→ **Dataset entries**
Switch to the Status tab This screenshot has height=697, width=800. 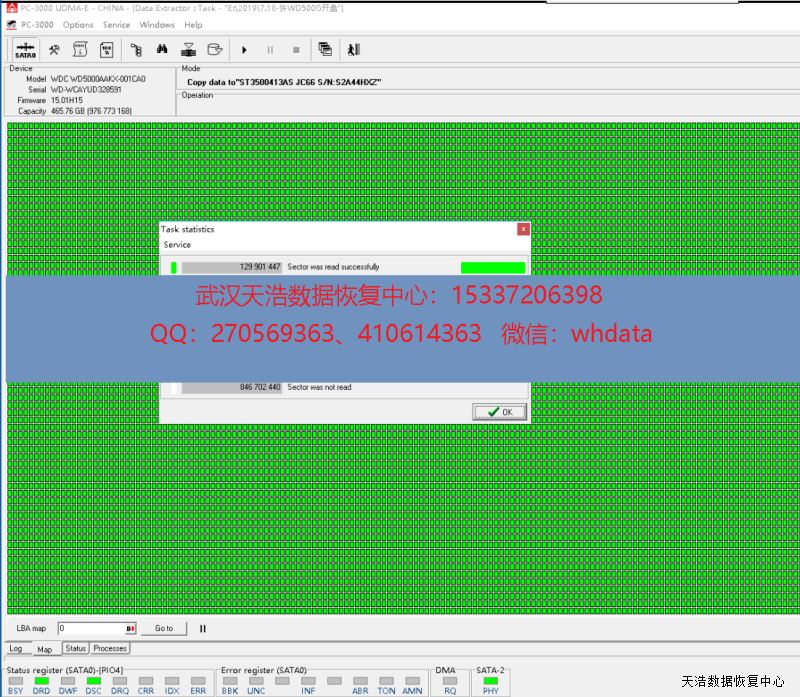click(76, 649)
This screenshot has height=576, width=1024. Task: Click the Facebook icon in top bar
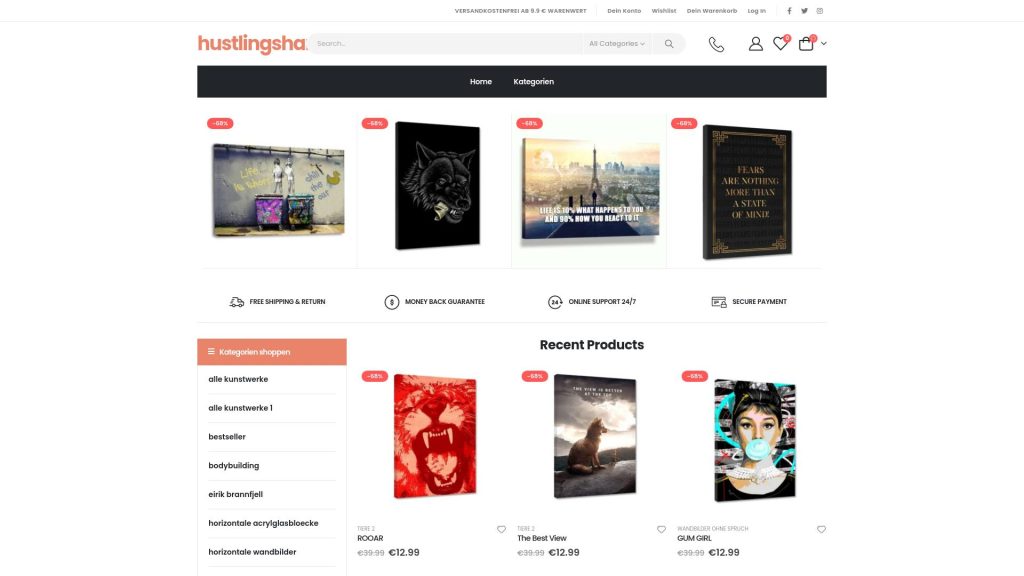click(789, 11)
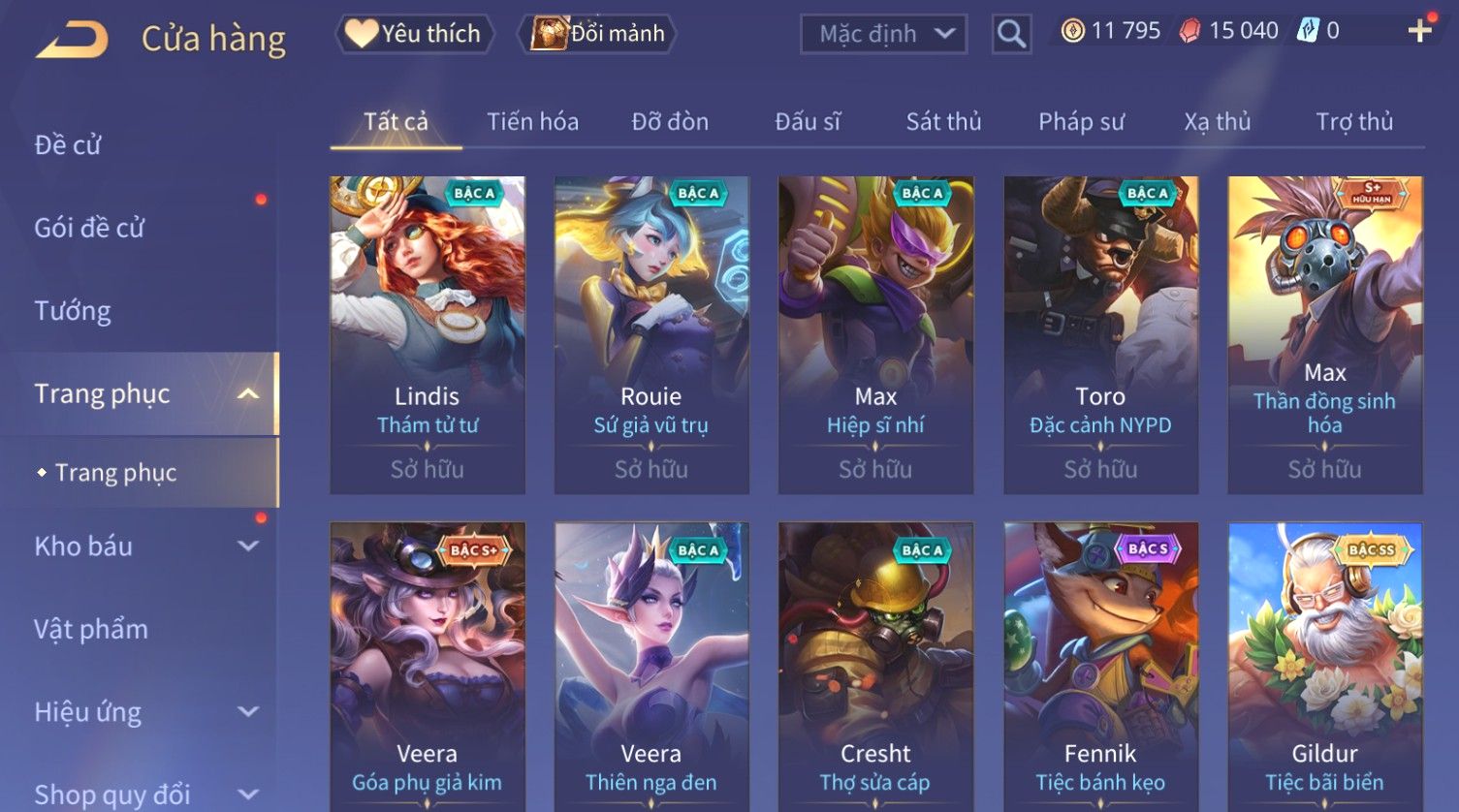Open Fennik Tiệc bánh kẹo skin card
Image resolution: width=1459 pixels, height=812 pixels.
click(x=1100, y=667)
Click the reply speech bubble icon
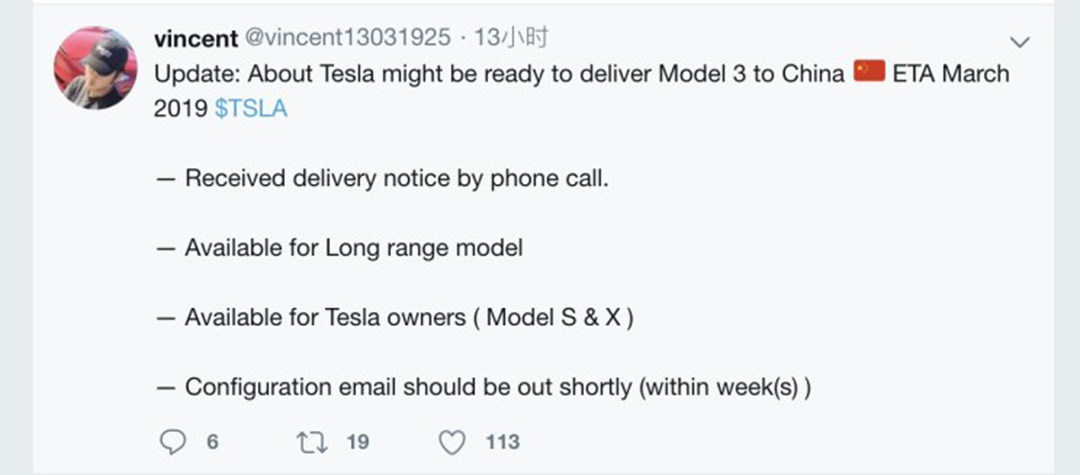1080x475 pixels. click(172, 441)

→ **What you have to do**
Give back exactly the lines from the line with "This screenshot has height=576, width=1024." through the end of the records, both included; keep all pictures out.

→ **Exercise answer**
This screenshot has height=576, width=1024. Task: Click the Facebook icon in top bar
click(789, 11)
Open Fennik Tiệc bánh kẹo skin card
Image resolution: width=1459 pixels, height=812 pixels.
click(x=1100, y=667)
Click the reply speech bubble icon
1080x475 pixels. click(172, 441)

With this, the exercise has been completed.